Один человек в последнее время стал вызывать серьезную озабоченность – Помпей Магн. Он был наследником Помпея Великого, республиканского династа, последнего реального соперника Цезаря, и Калигула усмотрел достаточную угрозу в почетном именовании «Магн», чтобы полностью запретить Помпею его использовать. Клавдий, как мы видели, пошел другим путем, восстановив Помпея в звании «Великого» и женив его на Клавдии Антонии, своей дочери от предыдущего брака с Элией Петиной. Это могло сделать Помпея лояльным Клавдию, но для Мессалины это только увеличивало угрозу, которую он представлял для ее собственных детей – как для Британника, так и для будущей семьи ее дочери Октавии, помолвленной с Луцием Силаном в тот же год, когда Клавдию Антонию выдали замуж за Помпея. Со своим прежним именем и независимой связью с императором Помпей не был обязан проявлять лояльность Мессалине – он был самым слабым звеном, оставшимся в сети династического контроля императрицы, и его следовало заменить.

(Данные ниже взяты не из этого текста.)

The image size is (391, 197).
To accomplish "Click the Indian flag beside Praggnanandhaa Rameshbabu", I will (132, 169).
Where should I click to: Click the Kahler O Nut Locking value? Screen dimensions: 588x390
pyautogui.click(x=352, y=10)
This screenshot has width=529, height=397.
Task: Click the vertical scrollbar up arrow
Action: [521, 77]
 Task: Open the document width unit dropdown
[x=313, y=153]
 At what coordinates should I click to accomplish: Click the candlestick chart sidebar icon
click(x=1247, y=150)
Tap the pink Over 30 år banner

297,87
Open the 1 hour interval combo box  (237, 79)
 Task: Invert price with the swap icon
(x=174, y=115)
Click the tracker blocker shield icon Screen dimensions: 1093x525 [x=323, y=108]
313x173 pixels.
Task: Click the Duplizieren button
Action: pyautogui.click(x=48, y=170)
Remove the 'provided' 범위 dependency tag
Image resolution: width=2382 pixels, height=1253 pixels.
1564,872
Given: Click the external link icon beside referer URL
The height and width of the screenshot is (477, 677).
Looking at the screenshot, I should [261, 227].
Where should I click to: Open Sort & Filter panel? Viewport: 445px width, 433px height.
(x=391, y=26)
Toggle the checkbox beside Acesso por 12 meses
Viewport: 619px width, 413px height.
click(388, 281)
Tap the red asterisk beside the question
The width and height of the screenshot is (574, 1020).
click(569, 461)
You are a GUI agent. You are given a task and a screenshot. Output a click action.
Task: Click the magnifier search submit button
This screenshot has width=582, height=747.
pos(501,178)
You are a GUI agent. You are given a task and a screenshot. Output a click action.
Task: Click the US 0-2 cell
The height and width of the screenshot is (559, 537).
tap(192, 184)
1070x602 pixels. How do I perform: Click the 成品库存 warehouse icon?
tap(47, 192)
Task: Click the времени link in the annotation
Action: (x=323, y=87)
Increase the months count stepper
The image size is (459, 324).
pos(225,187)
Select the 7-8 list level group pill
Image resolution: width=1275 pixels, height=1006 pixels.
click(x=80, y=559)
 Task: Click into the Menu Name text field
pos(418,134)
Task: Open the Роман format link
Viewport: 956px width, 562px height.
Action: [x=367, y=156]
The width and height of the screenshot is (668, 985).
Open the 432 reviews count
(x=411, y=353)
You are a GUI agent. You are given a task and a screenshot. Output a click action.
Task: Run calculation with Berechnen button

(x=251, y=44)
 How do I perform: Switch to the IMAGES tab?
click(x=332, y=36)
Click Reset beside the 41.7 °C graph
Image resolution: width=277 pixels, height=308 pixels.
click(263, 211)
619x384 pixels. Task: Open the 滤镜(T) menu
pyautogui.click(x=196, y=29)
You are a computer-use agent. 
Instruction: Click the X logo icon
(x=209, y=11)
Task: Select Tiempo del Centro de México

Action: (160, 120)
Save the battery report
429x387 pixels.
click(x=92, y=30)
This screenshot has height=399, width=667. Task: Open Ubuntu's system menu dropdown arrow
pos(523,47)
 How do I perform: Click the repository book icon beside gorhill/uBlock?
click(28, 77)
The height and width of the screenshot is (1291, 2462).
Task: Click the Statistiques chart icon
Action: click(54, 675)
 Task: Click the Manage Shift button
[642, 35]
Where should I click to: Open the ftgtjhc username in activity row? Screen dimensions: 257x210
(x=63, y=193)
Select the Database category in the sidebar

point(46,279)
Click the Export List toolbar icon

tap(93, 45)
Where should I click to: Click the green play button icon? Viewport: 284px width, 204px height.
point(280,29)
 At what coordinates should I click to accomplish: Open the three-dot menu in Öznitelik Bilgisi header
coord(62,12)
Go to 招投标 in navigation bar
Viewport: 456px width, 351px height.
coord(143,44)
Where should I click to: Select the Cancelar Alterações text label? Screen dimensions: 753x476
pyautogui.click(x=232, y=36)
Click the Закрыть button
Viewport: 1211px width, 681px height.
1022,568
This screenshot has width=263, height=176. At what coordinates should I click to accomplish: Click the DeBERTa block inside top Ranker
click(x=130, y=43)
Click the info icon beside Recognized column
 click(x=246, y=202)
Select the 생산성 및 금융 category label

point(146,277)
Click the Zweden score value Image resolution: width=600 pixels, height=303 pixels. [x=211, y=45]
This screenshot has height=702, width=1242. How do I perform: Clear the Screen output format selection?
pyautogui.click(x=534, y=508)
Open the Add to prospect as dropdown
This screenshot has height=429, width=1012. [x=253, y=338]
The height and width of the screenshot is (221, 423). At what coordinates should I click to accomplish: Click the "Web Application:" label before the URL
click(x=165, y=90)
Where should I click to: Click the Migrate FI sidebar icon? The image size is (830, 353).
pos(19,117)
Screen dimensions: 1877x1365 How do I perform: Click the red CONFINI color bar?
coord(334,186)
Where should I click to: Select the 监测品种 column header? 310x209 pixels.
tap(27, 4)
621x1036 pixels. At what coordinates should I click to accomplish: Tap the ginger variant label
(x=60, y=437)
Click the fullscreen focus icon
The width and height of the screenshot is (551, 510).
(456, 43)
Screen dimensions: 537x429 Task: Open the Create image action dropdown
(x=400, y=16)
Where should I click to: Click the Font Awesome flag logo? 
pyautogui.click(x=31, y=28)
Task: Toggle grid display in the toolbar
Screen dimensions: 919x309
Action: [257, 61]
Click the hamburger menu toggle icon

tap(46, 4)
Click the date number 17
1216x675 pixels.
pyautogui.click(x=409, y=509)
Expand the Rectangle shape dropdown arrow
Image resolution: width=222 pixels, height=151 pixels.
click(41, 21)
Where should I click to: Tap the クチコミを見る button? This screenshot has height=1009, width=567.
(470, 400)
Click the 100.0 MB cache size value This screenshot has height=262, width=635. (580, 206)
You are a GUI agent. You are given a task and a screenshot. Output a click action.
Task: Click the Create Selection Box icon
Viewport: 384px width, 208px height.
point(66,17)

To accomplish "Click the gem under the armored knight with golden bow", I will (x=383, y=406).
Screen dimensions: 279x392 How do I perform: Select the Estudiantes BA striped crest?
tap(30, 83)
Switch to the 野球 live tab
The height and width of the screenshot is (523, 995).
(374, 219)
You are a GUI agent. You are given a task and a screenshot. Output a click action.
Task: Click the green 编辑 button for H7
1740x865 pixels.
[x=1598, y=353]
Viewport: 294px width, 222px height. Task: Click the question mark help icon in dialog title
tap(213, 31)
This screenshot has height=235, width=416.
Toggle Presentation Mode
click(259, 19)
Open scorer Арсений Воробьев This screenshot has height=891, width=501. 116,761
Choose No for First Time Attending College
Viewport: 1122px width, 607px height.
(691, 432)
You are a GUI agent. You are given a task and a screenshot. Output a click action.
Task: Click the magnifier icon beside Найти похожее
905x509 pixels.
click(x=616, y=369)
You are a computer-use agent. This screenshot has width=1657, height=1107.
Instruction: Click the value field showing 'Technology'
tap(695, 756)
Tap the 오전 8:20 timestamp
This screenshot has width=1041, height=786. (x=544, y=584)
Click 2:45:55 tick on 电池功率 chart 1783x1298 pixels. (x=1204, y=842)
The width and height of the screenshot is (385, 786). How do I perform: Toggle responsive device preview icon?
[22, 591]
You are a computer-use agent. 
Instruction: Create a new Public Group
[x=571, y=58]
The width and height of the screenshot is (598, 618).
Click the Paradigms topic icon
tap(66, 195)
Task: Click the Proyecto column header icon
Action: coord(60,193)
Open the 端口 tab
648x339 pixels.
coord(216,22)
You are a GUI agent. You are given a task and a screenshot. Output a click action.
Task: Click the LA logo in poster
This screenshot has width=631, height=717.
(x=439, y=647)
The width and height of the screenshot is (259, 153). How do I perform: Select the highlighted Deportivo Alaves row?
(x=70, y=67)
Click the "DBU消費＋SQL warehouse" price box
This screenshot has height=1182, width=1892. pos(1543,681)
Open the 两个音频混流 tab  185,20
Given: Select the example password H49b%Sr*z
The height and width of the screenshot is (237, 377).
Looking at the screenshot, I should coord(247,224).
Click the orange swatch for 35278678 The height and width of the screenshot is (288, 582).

Устранить Помпея Магна оказалось не особенно сложно – в данном случае сочинять сновидения не понадобилось. Зять императора был заколот в постели своего любовника{408}. Эту бессудную расправу обосновали надуманными обвинениями в заговоре – хотя неясно, были они сфабрикованы до или после того, как дело было сделано{409}. Для семьи Помпея его смерть означала крах: его отец (достаточно глупый, как замечает автор «Отыквления», чтобы стать императором) и его мать были убиты или принуждены совершить самоубийство – но Мессалине это позволило укрепить связи между своей семьей и династией{410}. Ее падчерицу Клавдию Антонию тут же выдали снова замуж за Фауста Суллу Феликса, единоутробного брата Мессалины, в результате чего она и все дети, которые могли у нее родиться, прочно вошли в сферу влияния императрицы.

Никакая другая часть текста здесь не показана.